- [PROVIDED TEXT]

━━━━

Group sue Mohawk council for potentially racist law

This week, Quebec Superior Court will hear an important case, with 16 plaintiffs challenging a membership policy in the Mohawk Kahnawake reserve, part of their ancestral home, across the St. Lawrence River from Montreal.

The Mohawks’ “marry out, move out” policy precludes non-aboriginals, even those married to Mohawks, from living on the reserve. The plaintiffs are arguing that the discriminatory rules have created a hostile atmosphere for the implicated couples.

One plaintiff, Christopher Fragnito, son of an aboriginal mother and an Italian father, says the Mohawk band council has created “an atmosphere of hate,” making it socially difficult for people in his situation to live peacefully on the reserve. He points to acts of vandalism and picketing as evidence of the tensions he and others in his situation endure.

The plaintiffs want the rule reversed, and they are asking for financial compensation as well. Representing them is well-known Montreal constitutional rights lawyer, Julius Grey, who claims the policy was never properly adopted into law and, therefore, violates his clients’ Charter rights. In an interview with the Montreal Gazette, Grey argued, “It’s clear that it’s illegal to discriminate based on family relationships.”

For his part, Joe Delaronde, spokesman for the Mohawk Council of Kahnawake, does not deny that there have been some negative incidents, but insists “there is a law,” adopted in 1984, although a moratorium on mixed marriages existed before that date.

Asserting that most community members support the rules, he justifies them with this explanation: “In this very little land we have, we’re surrounded by every kind of Canadian, American, Quebec culture and it can be overwhelming. We’ve almost lost our language, we’ve lost a lot of the ceremonies that are now coming back, and this is part of the community’s effort to maintain identity.”

This is not the first kick at the Kahnawake can for mixed-race couples. In 2014, Waneek Horn-Miller, a Mohawk former Olympian and aboriginal activist, who is partnered with a white man, was ordered to leave the reserve, and protested vigorously. At that time, then-executive director of the Canadian Constitutional Foundation, Marnie Soupcoff, expressed dismay at the policy, writing, “It will be very hard to take this country’s equality rights seriously in the future if they are deemed to be inapplicable to certain classes of Canadians.”

My own reaction was very different. Canada’s indigenous peoples have always lived as societies that exist parallel to white societies, but they have never been run on democratic principles, nor have we ever asked them to. If it had been the policy of the Canadian government to ensure that all Canadians were equal under the law, the reserve system would have been forcibly dismantled long ago. But that would have been considered cultural genocide. For better or worse, the reserve system accords cultural sovereignty to First Nations.

Soupcoff speaks of different “classes” of Canadians. But the difference between First Nations and other Canadians is about more than “class.” First Nations are tribes. Canada is a nation-state. Politically speaking, they are two entirely different phenomena.

━━━━

- [PROBLEM DETAILS]
In the article on the Kahnawake membership policy, what year does the council spokesman give for the law's adoption?

━━━━

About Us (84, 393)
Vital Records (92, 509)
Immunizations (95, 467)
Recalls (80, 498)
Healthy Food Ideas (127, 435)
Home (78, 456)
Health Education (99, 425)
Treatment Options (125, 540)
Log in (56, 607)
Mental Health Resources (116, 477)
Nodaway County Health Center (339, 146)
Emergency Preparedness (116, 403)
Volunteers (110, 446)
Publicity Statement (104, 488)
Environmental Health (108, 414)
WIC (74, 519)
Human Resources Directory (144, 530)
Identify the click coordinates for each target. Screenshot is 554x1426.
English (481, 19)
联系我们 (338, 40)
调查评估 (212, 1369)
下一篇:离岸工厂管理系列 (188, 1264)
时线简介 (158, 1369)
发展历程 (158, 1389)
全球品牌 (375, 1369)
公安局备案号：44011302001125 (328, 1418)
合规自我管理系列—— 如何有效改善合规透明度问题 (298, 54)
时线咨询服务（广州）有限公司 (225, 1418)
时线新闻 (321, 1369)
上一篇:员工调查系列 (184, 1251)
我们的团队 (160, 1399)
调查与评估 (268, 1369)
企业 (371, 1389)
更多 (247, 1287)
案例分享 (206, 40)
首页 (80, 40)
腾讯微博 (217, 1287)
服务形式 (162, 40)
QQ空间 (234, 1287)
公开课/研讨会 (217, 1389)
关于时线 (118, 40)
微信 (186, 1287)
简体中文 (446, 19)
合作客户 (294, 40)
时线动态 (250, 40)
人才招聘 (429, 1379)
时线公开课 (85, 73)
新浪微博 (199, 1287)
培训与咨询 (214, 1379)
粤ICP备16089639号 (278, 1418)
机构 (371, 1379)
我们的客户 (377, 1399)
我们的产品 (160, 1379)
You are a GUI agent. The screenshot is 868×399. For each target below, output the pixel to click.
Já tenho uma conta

━━━━

- [COMPLETE RESPONSE]
1984